Castle in Dolyna, Ternopil Oblast, Ukraine

The Yaniv Castle (Янівський замок) is located in Dolyna, Ternopil Oblast, Ukraine. The stronghold was built in the 17th century on a sloping hill by Jan Golski, Voivode of Podolia and Castellan of Halych, brother of Stanisław Golski, Voivode of Rus, and an architectural monument of national importance.

==History==
In 1675, the castle was captured and destroyed by the Turks. Later it was not rebuilt. Subsequently, the stronghold was in the possession of the Bogusz family, which built a saltpeter factory at the foot of the castle.

==Architecture==
The defensive castle was built on a rectangular plan, on the north side of the peninsula, the only one that led to the village.

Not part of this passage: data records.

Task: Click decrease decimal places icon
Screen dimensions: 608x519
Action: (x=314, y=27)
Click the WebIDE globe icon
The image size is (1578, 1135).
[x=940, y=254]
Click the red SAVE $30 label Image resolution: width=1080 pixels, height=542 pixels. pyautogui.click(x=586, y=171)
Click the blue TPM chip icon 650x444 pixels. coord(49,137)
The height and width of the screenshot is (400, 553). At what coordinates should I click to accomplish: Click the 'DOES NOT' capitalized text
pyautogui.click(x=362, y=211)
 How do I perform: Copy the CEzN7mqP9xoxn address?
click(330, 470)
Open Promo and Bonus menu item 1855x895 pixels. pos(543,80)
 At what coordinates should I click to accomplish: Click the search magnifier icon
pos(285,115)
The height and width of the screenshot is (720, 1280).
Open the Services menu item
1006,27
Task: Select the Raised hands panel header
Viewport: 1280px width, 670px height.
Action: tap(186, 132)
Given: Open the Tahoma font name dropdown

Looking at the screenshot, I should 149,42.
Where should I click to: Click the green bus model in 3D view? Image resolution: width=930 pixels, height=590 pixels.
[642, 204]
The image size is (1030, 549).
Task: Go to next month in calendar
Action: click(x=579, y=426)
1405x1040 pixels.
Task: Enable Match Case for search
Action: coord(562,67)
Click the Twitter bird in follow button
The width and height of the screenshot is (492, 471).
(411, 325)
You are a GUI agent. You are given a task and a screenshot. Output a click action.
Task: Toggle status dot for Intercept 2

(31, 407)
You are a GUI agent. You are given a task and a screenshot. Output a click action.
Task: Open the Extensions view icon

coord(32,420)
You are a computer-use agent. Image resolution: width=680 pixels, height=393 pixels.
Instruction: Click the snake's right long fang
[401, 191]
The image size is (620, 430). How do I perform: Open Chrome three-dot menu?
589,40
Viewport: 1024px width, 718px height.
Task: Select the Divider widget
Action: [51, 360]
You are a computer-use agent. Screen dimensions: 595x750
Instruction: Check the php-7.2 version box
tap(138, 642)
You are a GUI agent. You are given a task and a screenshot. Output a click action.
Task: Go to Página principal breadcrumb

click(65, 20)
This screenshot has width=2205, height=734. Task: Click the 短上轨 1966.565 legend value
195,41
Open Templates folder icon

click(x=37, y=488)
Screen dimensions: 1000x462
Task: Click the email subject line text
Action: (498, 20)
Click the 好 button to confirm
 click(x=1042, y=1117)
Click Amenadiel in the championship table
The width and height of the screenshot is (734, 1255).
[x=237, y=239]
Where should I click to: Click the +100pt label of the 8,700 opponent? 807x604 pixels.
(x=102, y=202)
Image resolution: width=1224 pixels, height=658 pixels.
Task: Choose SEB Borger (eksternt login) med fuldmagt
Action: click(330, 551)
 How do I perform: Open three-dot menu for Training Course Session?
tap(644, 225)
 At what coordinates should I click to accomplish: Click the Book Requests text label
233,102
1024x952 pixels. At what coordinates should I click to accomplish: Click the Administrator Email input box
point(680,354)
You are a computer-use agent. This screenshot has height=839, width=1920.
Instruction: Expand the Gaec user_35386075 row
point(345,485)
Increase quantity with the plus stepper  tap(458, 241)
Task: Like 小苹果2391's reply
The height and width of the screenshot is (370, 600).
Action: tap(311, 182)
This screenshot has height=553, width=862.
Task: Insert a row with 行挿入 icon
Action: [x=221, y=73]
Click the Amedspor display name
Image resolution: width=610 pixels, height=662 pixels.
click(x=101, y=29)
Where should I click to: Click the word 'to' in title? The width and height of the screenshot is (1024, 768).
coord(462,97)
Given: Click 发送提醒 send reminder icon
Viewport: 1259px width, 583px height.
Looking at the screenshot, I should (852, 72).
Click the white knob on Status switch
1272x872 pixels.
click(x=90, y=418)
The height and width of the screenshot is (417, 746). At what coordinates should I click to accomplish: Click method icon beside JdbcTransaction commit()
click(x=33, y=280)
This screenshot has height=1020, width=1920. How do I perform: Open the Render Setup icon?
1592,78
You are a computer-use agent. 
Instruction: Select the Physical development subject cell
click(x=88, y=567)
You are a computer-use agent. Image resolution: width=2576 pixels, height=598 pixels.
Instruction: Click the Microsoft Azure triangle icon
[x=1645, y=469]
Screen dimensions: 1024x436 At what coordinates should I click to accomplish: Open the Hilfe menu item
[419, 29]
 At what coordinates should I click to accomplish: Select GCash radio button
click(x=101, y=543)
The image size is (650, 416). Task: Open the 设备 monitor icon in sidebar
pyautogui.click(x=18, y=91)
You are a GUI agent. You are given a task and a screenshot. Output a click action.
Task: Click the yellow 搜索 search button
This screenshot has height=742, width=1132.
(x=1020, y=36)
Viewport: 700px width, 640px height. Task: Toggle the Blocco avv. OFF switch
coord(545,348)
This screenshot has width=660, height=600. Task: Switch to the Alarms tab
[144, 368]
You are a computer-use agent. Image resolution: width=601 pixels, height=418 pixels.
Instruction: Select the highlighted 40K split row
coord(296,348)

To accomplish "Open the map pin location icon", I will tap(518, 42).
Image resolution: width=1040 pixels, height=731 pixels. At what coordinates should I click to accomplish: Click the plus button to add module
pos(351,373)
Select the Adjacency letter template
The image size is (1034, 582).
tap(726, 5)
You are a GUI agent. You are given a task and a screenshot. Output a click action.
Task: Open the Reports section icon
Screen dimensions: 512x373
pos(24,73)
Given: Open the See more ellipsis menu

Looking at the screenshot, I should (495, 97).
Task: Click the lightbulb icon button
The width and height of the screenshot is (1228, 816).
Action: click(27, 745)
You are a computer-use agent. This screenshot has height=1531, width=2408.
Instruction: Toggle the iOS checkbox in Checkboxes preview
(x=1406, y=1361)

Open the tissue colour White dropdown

It was a stone structure having: a dwelling, a chapel, and round and square towers, surrounded by a wall, which, damaged in several places later, also protected the church. The castle's corners were fortified with towers, of which two are best preserved: a quadrilateral and cylindrical one on the north side, converted into the parish priest's cellar. Its preserved remains by the thickness of the walls testify to the castle's former fortress. The Roman Catholic Church standing among the ruins is probably a converted castle chapel.

==Bibliography==
- Filip Sulimierski, Bronisław Chlebowski, Władysław Walewski, Słownik geograficzny Królestwa Polskiego i innych krajów słowiańskich, t. III, Warszawa, 1880–1902, ss. 425–26.